--- Records supplied Enclosed Below ---

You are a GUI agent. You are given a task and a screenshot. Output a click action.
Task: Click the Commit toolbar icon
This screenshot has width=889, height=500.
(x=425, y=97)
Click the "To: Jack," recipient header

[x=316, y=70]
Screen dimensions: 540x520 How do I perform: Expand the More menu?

--- End of Enclosed Records supplied ---
--- Records supplied Enclosed Below ---

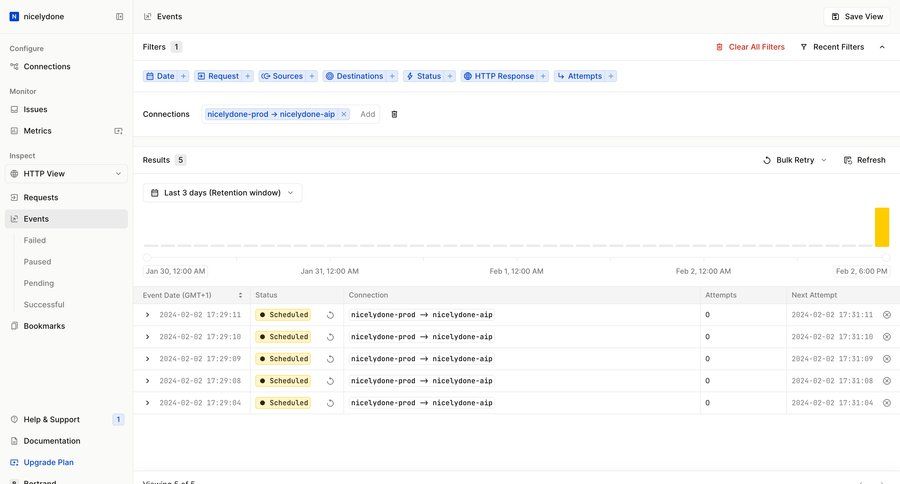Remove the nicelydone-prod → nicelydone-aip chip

--- End of Enclosed Records supplied ---

Given the data above, transcribe exactly the lines from the one containing "This screenshot has width=889, height=500." down to the one containing "Screen dimensions: 540x520", and no others.

This screenshot has width=889, height=500.
(x=425, y=97)
Click the "To: Jack," recipient header

[x=316, y=70]
Screen dimensions: 540x520 How do I perform: Expand the More menu?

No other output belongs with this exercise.